*** Text excerpt Section Begins ***
This is what the Read and Write check boxes on the Web Site tab in IIS are all about. They control which HTTP verbs are allowed for the resources. They do not control the NTFS file system permissions for the resources.
Which Witch Is Which?
If you enable read-only Web permissions are you setting read-only in NTFS as well? The answer is no. This is because Web permissions only control which HTTP verbs can be used in HTTP requests. If I set read-only in NTFS, am I setting read-only in IIS? This time the answer is a resounding yes. Even if Web permissions are set at Read and Write, if NTFS has read-only, the HTTP Write request will fail.
If Web and NTFS permissions do not agree, the more restrictive of the two will be used for HTTP requests. For example, suppose you set up "SiteB" as a Web site that points to the folder "Site_B" on an NTFS drive. You then set Web permissions as Read and Write and NTFS permissions as Read.
When a user tries to Write to http://www.SiteB.com, the request will fail. Even though IIS says it's all right to Write to the Web site "SiteB", and therefore to the folder "Site_B", NTFS says it's not OK. If someone on the SiteB network tries to paste a file into Site_B, the same thing will happen.
Now let's try switching the permissions around: NTFS is Read and Write and Web is read-only. The result is that the Web user still can't write to the Web site because denies permission. However, the network client can paste the file with ease because NTFS doesn't care what IIS has to say. IIS can only talk about HTTP requests, not file system requests.
The Permissions Mantra: If Web and NTFS permissions do not agree, the more restrictive of the two will be used for HTTP requests.
*** Text excerpt Section Ends ***
*** Input data Section Begins ***
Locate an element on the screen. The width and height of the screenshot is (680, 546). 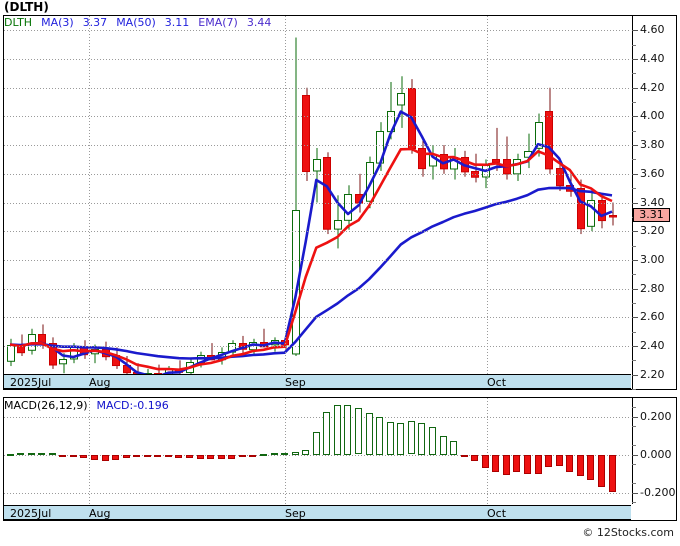
date-axis-label: Sep is located at coordinates (296, 382).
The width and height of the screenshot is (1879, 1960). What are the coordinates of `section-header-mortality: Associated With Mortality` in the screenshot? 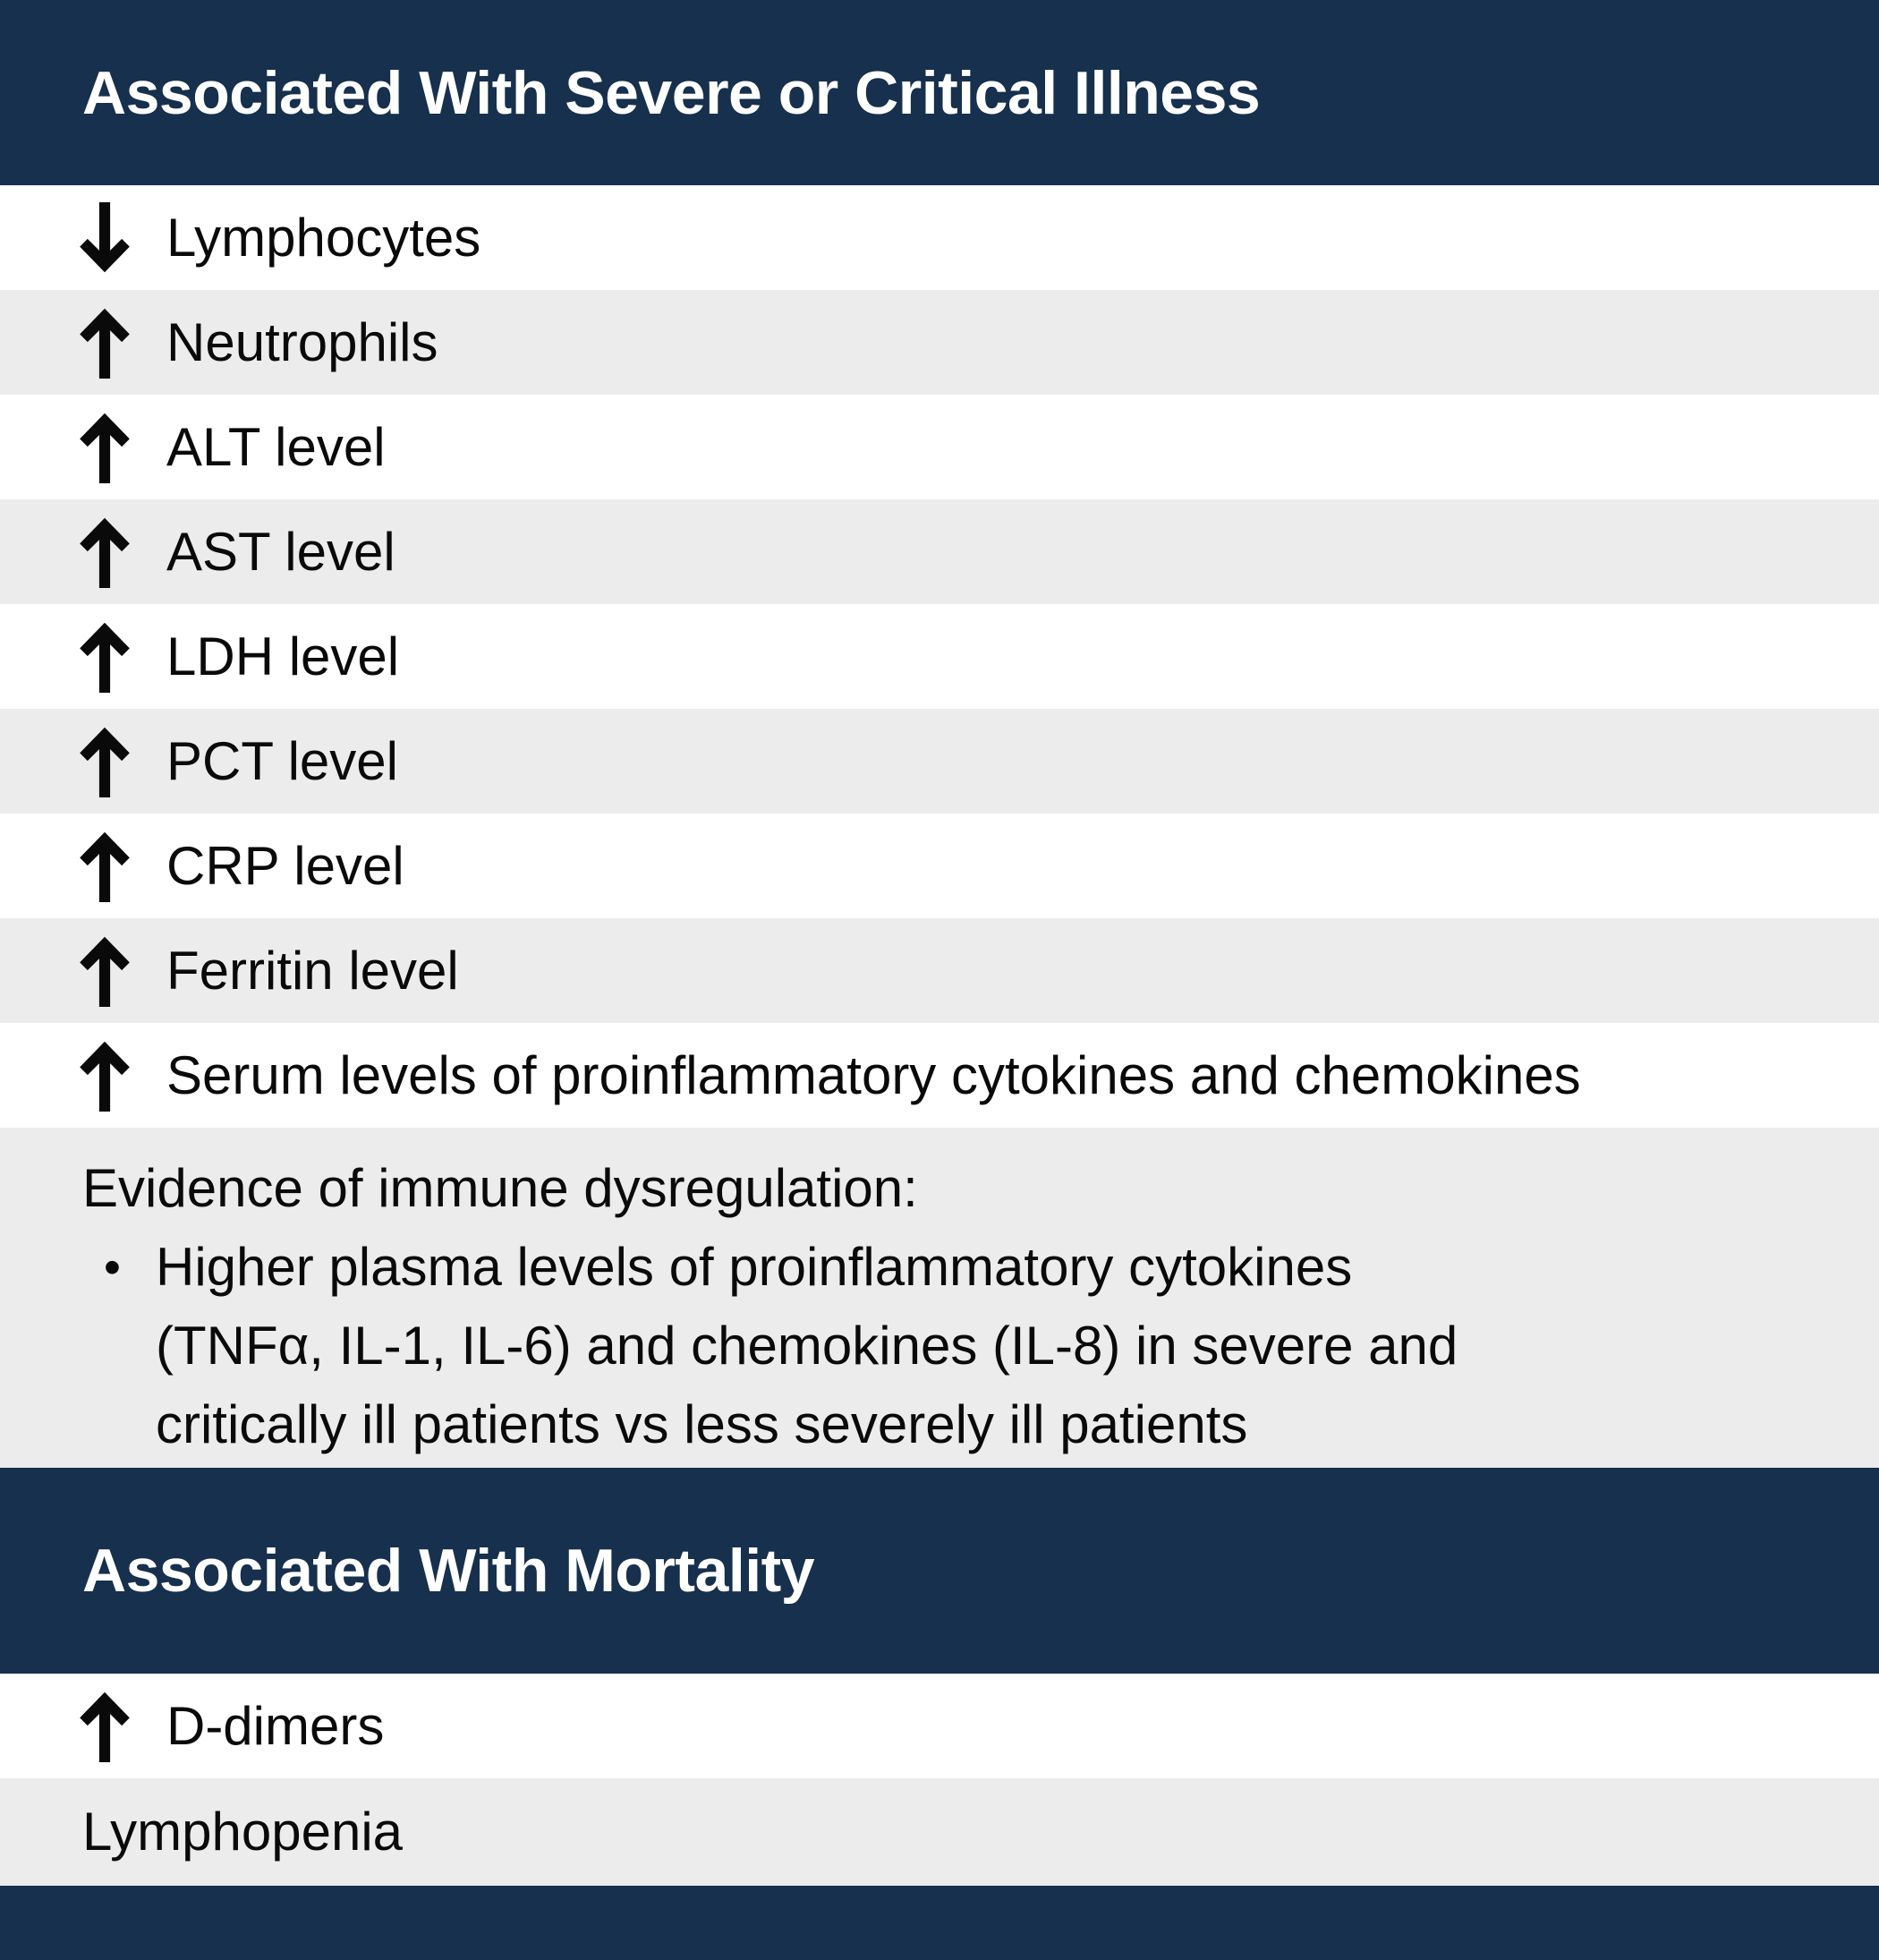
*** Input data Section Ends ***
Carry on the passage on IIS and NTFS permissions, starting after its final sentence. The material has no connection to the passage on IIS and NTFS permissions.

**Output**
Choosing the Right Authentication Method
Anonymous authentication is appropriate for a public Web site, because it allows everyone to have access to the resources on that site. For sites that contain confidential information, however, you'll want to control access more carefully. In this case, you have four authentication options: Windows NT Challenge/Response authentication, Basic authentication, client certificate mapping, or a custom authentication application such as an ISAPI filter.
Windows NT Challenge/Response
Windows NT Challenge/Response authentication uses Windows NT user accounts directly, and does not transmit logon information, such as the user name and password, over the network. This is very important if you want to safeguard the user names and passwords of your clients. Also, because this type of authentication uses individual user accounts, you can have a great deal of flexibility over the access level of those clients.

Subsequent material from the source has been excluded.